En primer lugar, se debe elegir el vino.
Para poder abrirlo hay que contar la capsula por debajo del gollete, bien con un corta cápsulas o con un cuchillo.
Para descorchar la botella hay que elegir un buen sacacorchos. Los mejores sacacorchos son los mas sencillos, que tengan una espiral que no sea demasiado larga, es decir que no perfore el corcho totalmente, por que esto significaria que al abrirse el corcho, este aportaria aromas propios de él al vino. Hay que procurar hacerlo con mucho cuidado para que el corcho salga siempre integro, girando siempre el saca corcho nunca la botella.

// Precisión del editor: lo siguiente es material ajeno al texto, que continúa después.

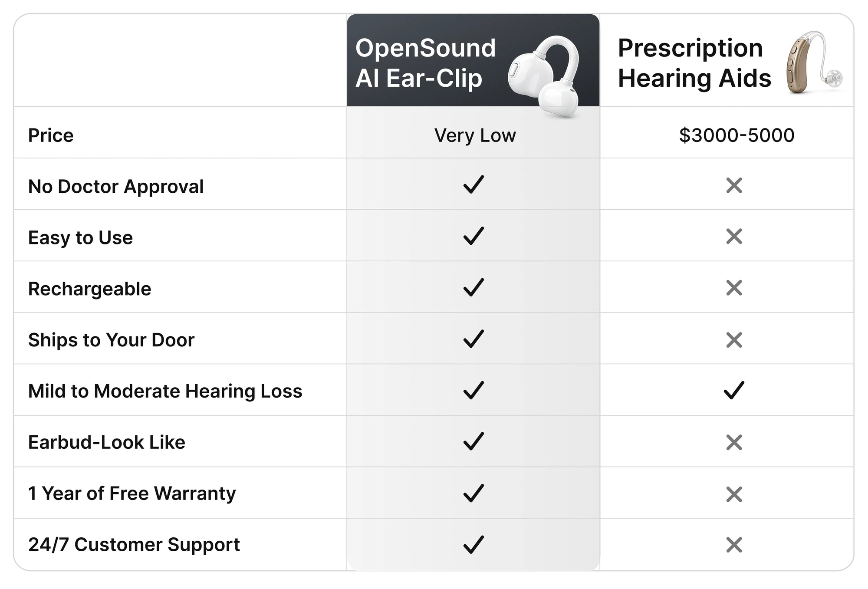
Task: Click the $3000-5000 price value
Action: coord(736,135)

Una vez abierta la botella debemos dejarla reposar para que los aromas de reducción vayan desapareciendo. Por reducción entendemos la reacción que se produce en un vino ante la ausencia de oxigeno, esto afecta negativamente en cuanto al olor, pero no es un defecto ya que todos los vinos que llevan un tiempo embotellado tienen aromas de reducción.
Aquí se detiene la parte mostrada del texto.